“In the last two to three years I can’t remember coming in for a shift where we’ve had no one at six hours plus.”
There were simply not enough nurses, doctors or allied staff, she said.
“We have multiple people on maternity leave, we’ve had multiple resignations that haven’t been signed off to be advertised and re-employed or covered because we’re above our budget.”
Chisholm – who is also a delegate with the Nurses Organisation – said Waikato ED should have an extra 40 fulltime nurses on top of its budgeted allocation of about 117, according to calculations based on real-time patient numbers and workload.
At the start of the year, hospital managers agreed, and allowed the department to recruit “ahead of budget”.
But that ended abruptly in July, when Health Minister Shane Reti replaced Te Whatu Ora’s national board with a commissioner, Dr Lester Levy, and charged him with finding $1.4b billion in annual savings.
At the time, Health NZ chief executive Margie Apa publicly attributed its $130m a month “over-spend” to being “ahead of budget” on nursing recruitment.
Chisholm said many wards had gaps in the roster every day, but the real shortfall was much worse than the official figures showed.
“We could probably say there are between 20 and 30 ghosted positions,” she said.
“They like to say there’s a delay in advertising or a delay in the approval process or we’re ‘over budget’ so we need to pause for a moment.”
At one point, every new appointment had to be signed off at national level, but then recruitment was devolved to a regional panel with a set allocation for each workforce, and clinical leaders forced to “prioritise”.
RNZ has seen documents for Wairarapa Hospital showing that in June, there were requests for 19 fulltime staff in nursing, but only six positions allocated.
Wairarapa nurse Amber Cox, another union delegate, said the hospital officially had 1.5 fulltime equivalent nursing vacancies on 30 June – but staff calculated the real shortage was about 40.
Whenever anyone left, the department had to get permission to apply to have them replaced.
“[They say] you don’t have enough money to fund that nurse because you’ve already spent your budget – even though it was under-budgeted in the first place.
“So we can’t allow you to appoint to that position, therefore that position doesn’t exist.
“You get this impression they’re trying to retract or shrink the nursing workforce.
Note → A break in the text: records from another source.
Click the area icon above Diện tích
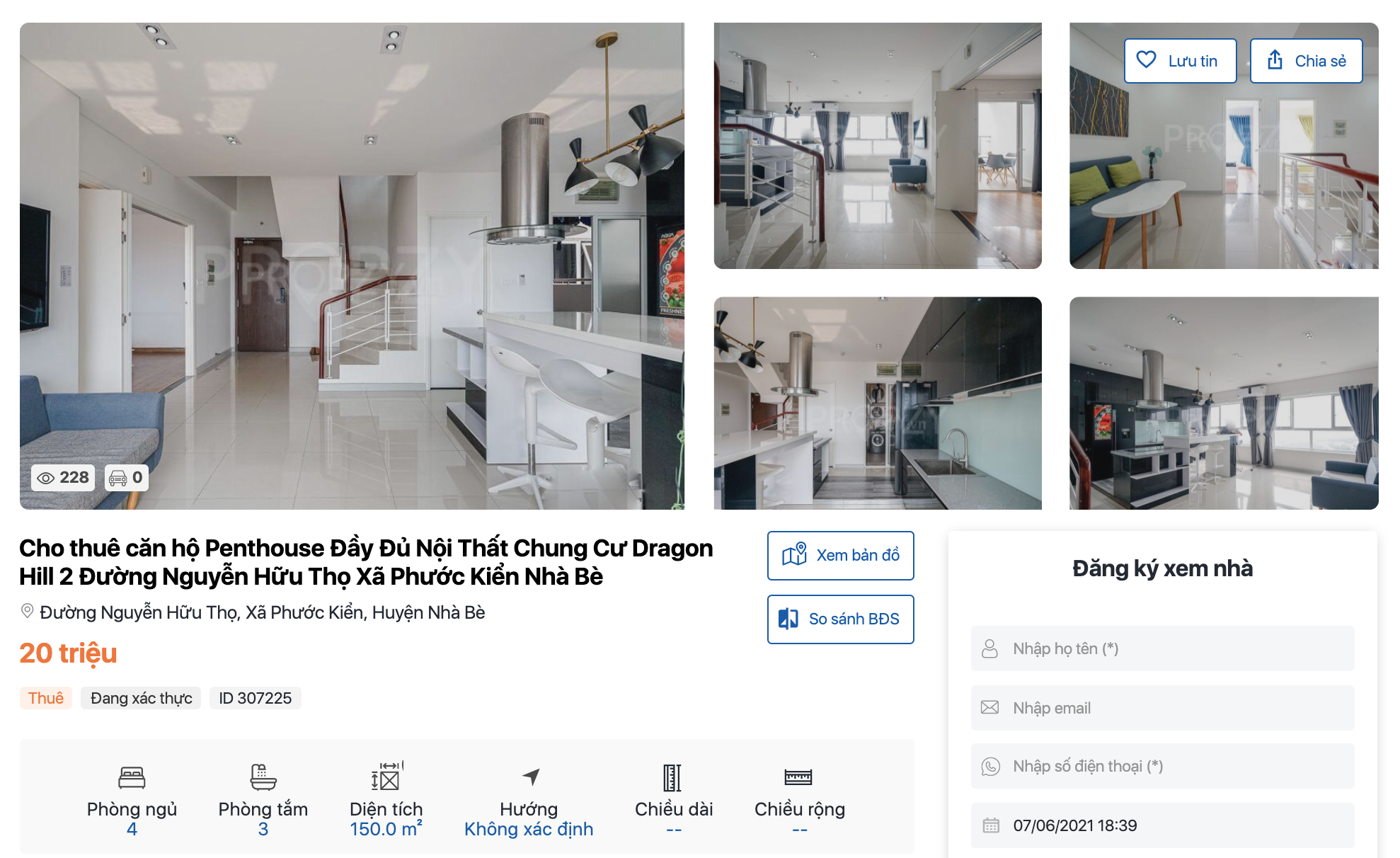Image resolution: width=1400 pixels, height=858 pixels. click(386, 776)
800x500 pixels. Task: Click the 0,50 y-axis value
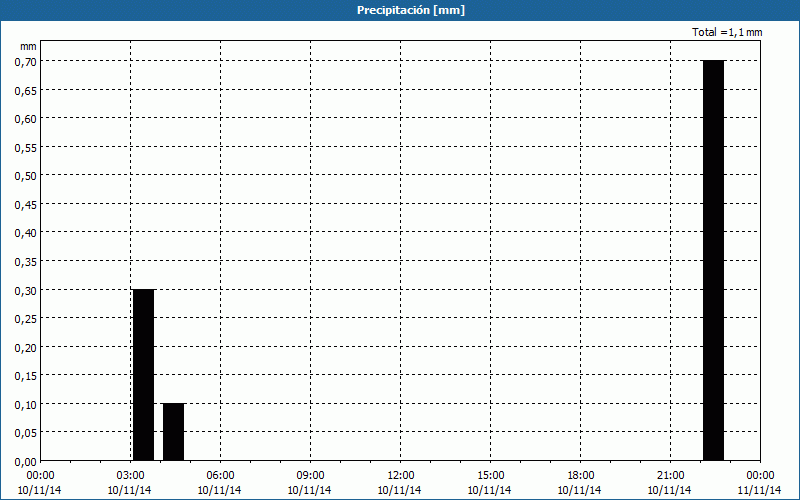pyautogui.click(x=25, y=175)
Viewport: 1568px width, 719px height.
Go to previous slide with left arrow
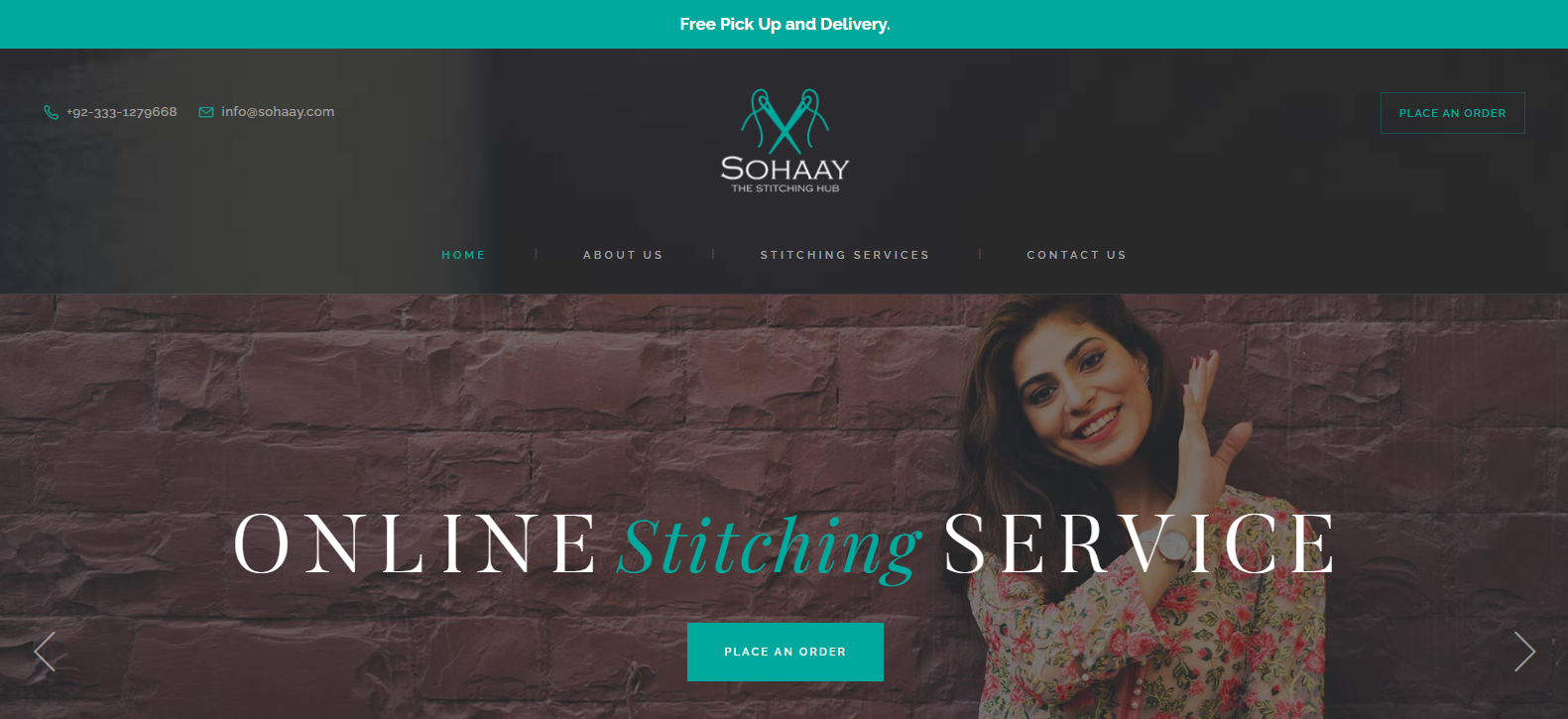point(45,652)
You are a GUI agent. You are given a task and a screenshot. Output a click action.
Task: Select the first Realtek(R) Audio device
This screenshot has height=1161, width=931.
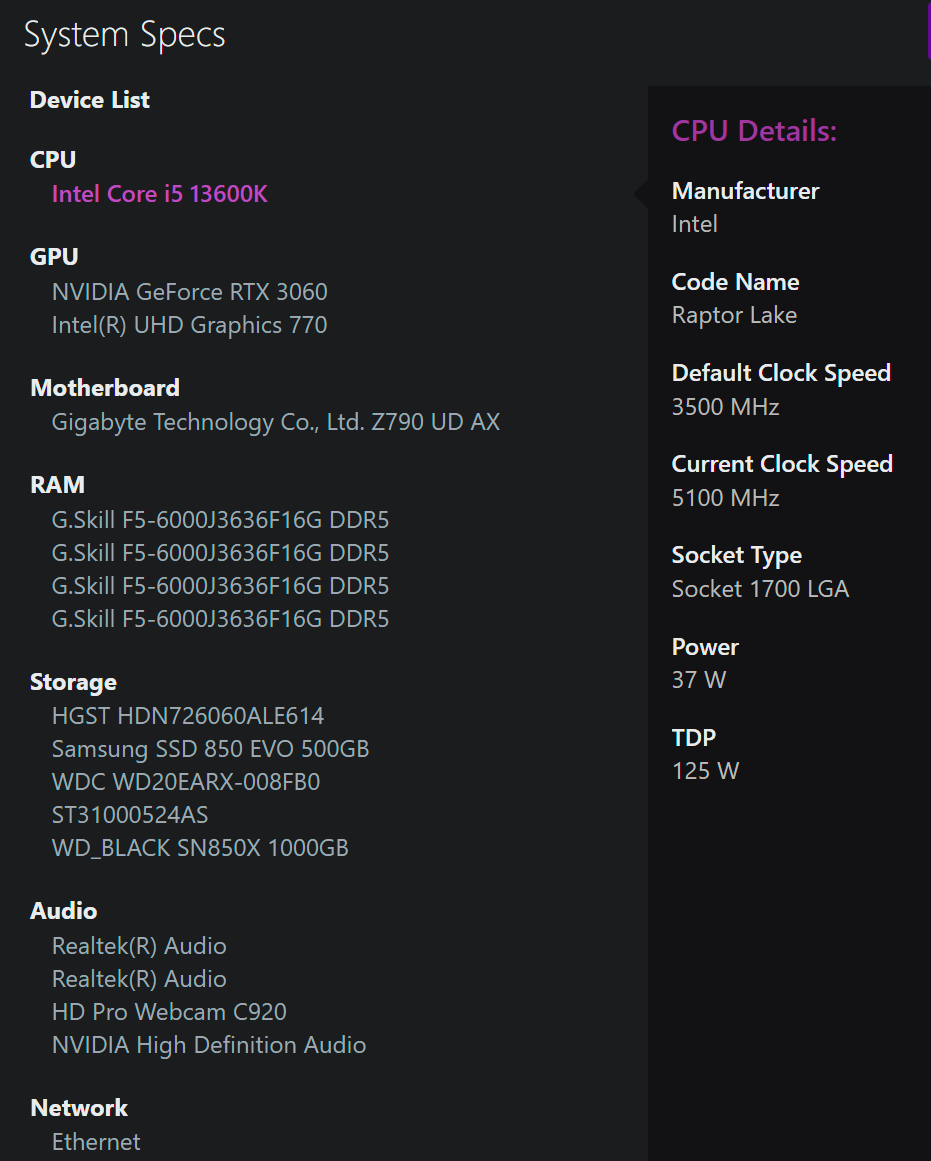point(139,946)
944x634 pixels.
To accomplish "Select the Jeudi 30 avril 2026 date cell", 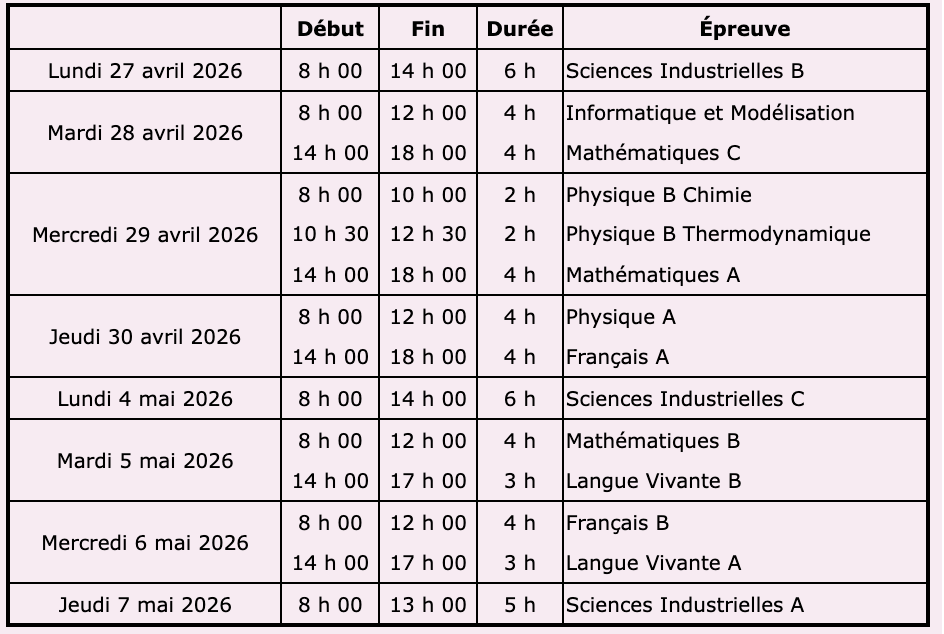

“And they look like they’re fully staffed, because they’ve just ‘ghosted’ the FTE.
“It’s just poof, vanished into thin air.”
Cox said she knew nurses who had received verbal offers only to be told the job was no longer available, and had colleagues trying to arrange interviews for roles that were suddenly pulled.
“I’ve been a nurse for 26 years and I’ve worked in Australia and the UK and New Zealand, and I’ve never known it to be as bad as it is right now.”
Christchurch Hospital delegate Al Dietschin said where recruitment was happening, it was being “drip-fed”.
“When people resign and leave, they’re not being replaced.”
Many roles that were being advertised on Te Whatu Ora’s website a few months ago were quietly taken down, he said.
“They haven’t actually been recruited, they’ve just essentially disappeared.”
A registered midwife, whom RNZ agreed not to name, said she had been given orientation documents and told to expect a contract the next week when Te Whatu Ora unexpectedly denied approval for the position.
“Despite severe short staffing there are no jobs advertised in this area.
“My colleagues who work there report having to continually do overtime to make up staff shortages, and unsafe staffing levels.
“This is occurring on maternity wards nationwide.”
According to Health NZ’s workforce plan released last year, the country currently needs more than 1000 midwives.
While the nursing workforce has grown by 50% since 2000 (to just under 70,000) Te Whatu Ora estimated the shortfall was 4800, with 8000 more needed by 2032.
According to Health NZ, 619 nurses received and accepted offers of employment in June and July.
Chief people officer Andrew Slater said clinical recruitment had continued while budgets were being “finalised”.
“Hospital managers and clinical leads are still recruiting for frontline roles, particularly where they need to replace staff.
“Decisions are made at a local level as to which roles should be prioritised.”
Ensuring the system had enough doctors, nurses and allied health professionals on the front line remained “a top priority”, he said.
“Health New Zealand is undergoing a reset to ensure we live within our budget and deliver easier and faster access to healthcare for New Zealanders.”